Well, the freedom I want is the freedom to take my kids to the grocery store without worried about being shot by a maniac who just bought a military grade death machine on a whim. I want the freedom for Black Americans to not have to live in terror of being pulled over for having an air freshener hanging from their rear view mirror because depending on who is in that squad car, the situation could turn deadly. And I want my kids to grow up in a world where difficult problems are confronted and efforts made to solve them, not just ignore them.
And I want my kids to live in a world where death and misery means something. Because unless it means something, we’ll just keep being OK with more of it. That we lost well over a half a million Americans to a strange new disease last year should mean something to us. It should be sad and haunting, and I can’t for the life of me figure out how we’ve been able to shrug that off too.
I’m past thinking any single event will change this. We are too deep in it, but I do still believe change can come. We can reclaim our sense of shared purpose and our sense of humanity. More of us need to start caring about injustice and speaking out about it. Many already are, and those of us just tuning in have a lot to learn and do.
We need to start electing leaders who actually care about solving problems and not just going on TV and running down the other side. Wanting law enforcement reform doesn’t mean hating the police. As Merrick Garland just said today, the majority of police officers are brave and good public servants and they also deserve a system that doesn’t constantly reward and excuse bad behavior.
Wanting gun reform doesn’t mean draconian measures and taking everyone’s guns away. But it really shouldn’t be impossible to have stricter background checks and not have it be so easy to get weapons that only belong on a battlefield.
There are compromise positions and we need to have more people start to recognize that. It could be that the underlying tie that binds all of this together is respect. Respect for life, respect for each other, and respect for other ideas. It feels like the last several years have seen such an obsession with self that now “freedom” seems to mean not having to care at all about the people around you and the society that is supposed to nurture all of us.
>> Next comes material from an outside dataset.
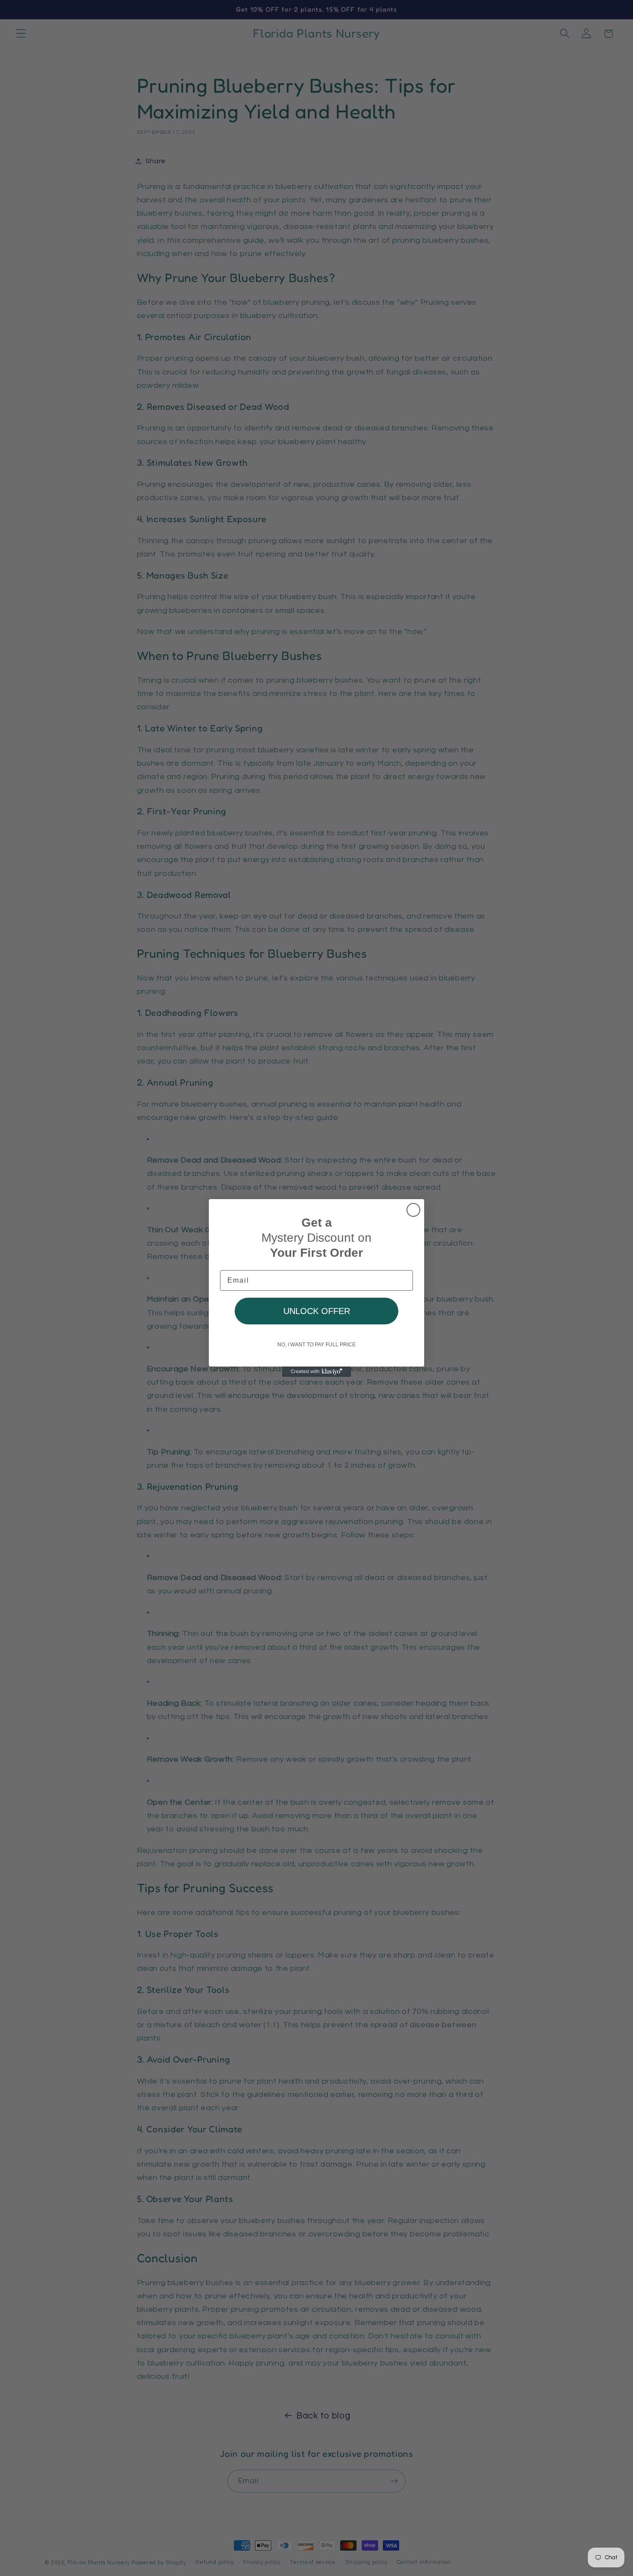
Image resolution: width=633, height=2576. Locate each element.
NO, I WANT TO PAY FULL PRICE (316, 1345)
As a country, we have always looked with nostalgic awe on the Greatest Generation in World War II, and the efforts that led us to the moon in the 1960s. Those were both examples of common purpose and people still being free but freely contributing to common purpose that raises us all. It’s time to do that again. If we can start to look at all people, no matter what they look like, who they love or where they’re from, with respect and care, maybe we can actually achieve a truly just society where all of us can be our best selves and our children can thrive.
The verdict yesterday is nothing to celebrate. It is a moment born of tragedy, and it is that loss of life happening before our eyes that has made this so real. No one wanted this. As has been said, this moment isn’t justice, because justice would mean George Floyd being alive. But at least it wasn’t injustice, and maybe that’s a start. And from here, we can keep on working for a better tomorrow.